EHEC: Sprossen bisher nur heiße Spur

Nach Meinung des Bundesgesundheitsministers Daniel Bahr ist aber noch keine Entwarnung in Sicht. Die labortechnische Prüfung der Sprossen läuft unterdessen.

Die Indizien für einen Infektionsherd bei Sprossen in einem Agrarbetrieb im niedersächsischen Uelzen sind nicht von der Hand zu weisen, eine endgültige Klärung ist aber erst vermutlich im Laufe des Tages zu erwarten. Wie der Mikrobiologe Alexander Kekulé am Montag im ARD-Morgenamgazin erklärte, seien Sprossen ein ohnehin verdächtiges Gemüse, dass man hätte von Anfang an ins Visier nehmen müssen.
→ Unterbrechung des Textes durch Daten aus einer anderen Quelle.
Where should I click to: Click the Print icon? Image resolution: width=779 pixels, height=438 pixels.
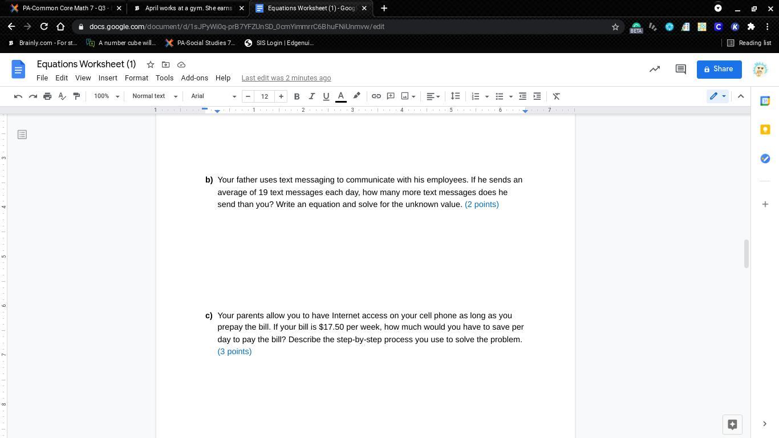click(47, 96)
Es ist besonders plausibel, da Sprossen eines der wenigen Gemüse ist bei denen Keime während des Wachstums in der Pflanze bleiben und nicht abgewaschen werden können. Sollte sich der Verdacht bestätigen und dies die einzige EHEC-Quelle sein, könne die Epidemie schnell eingedämmt werden. Noch müssen aber die Untersuchungen abgewartet werden. Die Warnung vor dem Verzerr von rohen Tomaten, Gurken und Salat gilt daher weiterhin.